Most experts prefer voriconazole if aspergillosis is thought to be most likely, but if mucormycosis is suspected, an amphotericin B formulation should be given since voriconazole has no activity against the agents of mucormycosis. It is important to note that at most centers, aspergillosis accounts for the majority of invasive fungal infections in neutropenic patients.

It is also important to remember that caspofungin and other echinocandins are not active against Cryptococcus spp, Trichosporon spp, and filamentous molds other than Aspergillus spp, such as Fusarium spp. In addition, some yeasts can demonstrate relative resistance to these drugs (Candida parapsilosis, Candida rugosa, Candida guilliermondii, and non-candidal yeasts).
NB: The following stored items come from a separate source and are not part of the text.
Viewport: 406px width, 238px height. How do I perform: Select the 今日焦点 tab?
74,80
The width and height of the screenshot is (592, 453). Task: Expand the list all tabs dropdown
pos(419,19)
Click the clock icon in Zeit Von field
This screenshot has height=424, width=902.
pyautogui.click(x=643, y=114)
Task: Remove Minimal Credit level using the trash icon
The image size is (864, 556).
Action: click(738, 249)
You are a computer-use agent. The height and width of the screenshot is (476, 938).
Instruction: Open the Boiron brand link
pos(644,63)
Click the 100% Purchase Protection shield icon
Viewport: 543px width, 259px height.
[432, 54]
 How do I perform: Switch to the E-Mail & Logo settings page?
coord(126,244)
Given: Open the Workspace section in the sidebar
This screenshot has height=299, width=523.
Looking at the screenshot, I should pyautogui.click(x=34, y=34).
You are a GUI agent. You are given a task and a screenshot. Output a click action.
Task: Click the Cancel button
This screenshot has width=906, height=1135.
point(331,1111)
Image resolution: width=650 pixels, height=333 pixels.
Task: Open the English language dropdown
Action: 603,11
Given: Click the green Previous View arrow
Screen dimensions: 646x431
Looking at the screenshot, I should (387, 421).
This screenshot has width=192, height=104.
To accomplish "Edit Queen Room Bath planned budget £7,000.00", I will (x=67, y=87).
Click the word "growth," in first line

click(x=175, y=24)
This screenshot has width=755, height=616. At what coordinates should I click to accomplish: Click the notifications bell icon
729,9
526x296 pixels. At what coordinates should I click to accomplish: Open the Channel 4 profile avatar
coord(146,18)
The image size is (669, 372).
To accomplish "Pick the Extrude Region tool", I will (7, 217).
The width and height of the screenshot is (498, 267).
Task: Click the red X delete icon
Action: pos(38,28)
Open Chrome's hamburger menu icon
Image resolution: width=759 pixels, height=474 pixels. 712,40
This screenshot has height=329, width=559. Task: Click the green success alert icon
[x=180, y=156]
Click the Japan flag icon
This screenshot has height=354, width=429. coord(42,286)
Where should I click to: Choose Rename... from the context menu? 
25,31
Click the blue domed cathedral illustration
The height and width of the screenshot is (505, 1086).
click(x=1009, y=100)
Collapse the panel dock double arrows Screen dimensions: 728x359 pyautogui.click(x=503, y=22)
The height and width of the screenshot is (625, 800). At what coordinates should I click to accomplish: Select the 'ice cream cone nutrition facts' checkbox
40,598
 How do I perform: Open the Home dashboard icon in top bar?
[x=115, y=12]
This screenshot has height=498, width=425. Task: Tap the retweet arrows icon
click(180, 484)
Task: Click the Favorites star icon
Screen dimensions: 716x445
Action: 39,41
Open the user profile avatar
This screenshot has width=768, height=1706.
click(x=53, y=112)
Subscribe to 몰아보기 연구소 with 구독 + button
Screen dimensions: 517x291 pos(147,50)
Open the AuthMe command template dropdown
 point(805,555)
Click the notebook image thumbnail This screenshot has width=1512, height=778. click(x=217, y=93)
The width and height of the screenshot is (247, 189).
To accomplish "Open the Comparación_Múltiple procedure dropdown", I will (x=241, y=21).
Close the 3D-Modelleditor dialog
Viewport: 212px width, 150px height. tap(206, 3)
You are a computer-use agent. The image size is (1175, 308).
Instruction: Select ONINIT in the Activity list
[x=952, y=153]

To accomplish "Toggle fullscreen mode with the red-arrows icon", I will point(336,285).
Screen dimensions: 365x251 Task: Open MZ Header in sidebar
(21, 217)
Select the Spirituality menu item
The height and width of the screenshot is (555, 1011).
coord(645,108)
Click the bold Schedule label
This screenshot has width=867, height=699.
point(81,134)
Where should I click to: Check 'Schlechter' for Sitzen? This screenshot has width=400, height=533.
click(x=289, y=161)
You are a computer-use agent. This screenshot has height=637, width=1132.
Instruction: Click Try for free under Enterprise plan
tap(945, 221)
Failure of caspofungin to prevent aspergillosis has also been reported, even though it has in vitro activity against Aspergillus spp [68]. Moreover, the echinocandins are not active against the endemic fungi (Histoplasma, Blastomyces, Coccidioides spp).

Dosing — The dosing of the various antifungal agents recommended above is as follows:

● Caspofungin – Loading dose of 70 mg IV on day 1, then 50 mg IV once daily

● Voriconazole – Loading dose of 6 mg/kg IV every 12 hours on day 1, followed by 4 mg/kg IV every 12 hours

● Amphotericin B lipid complex – 5 mg/kg IV once daily

● Liposomal amphotericin B – 3 to 5 mg/kg IV once daily

The lipid formulations of amphotericin B have replaced amphotericin B deoxycholate in most centers due to toxicity considerations, but they are more costly. Amphotericin B deoxycholate should be avoided in patients with antecedent renal disease and in those receiving other nephrotoxic drugs. Today, the lipid formulations of amphotericin B have largely replaced amphotericin B deoxycholate due to favorable toxicity profiles.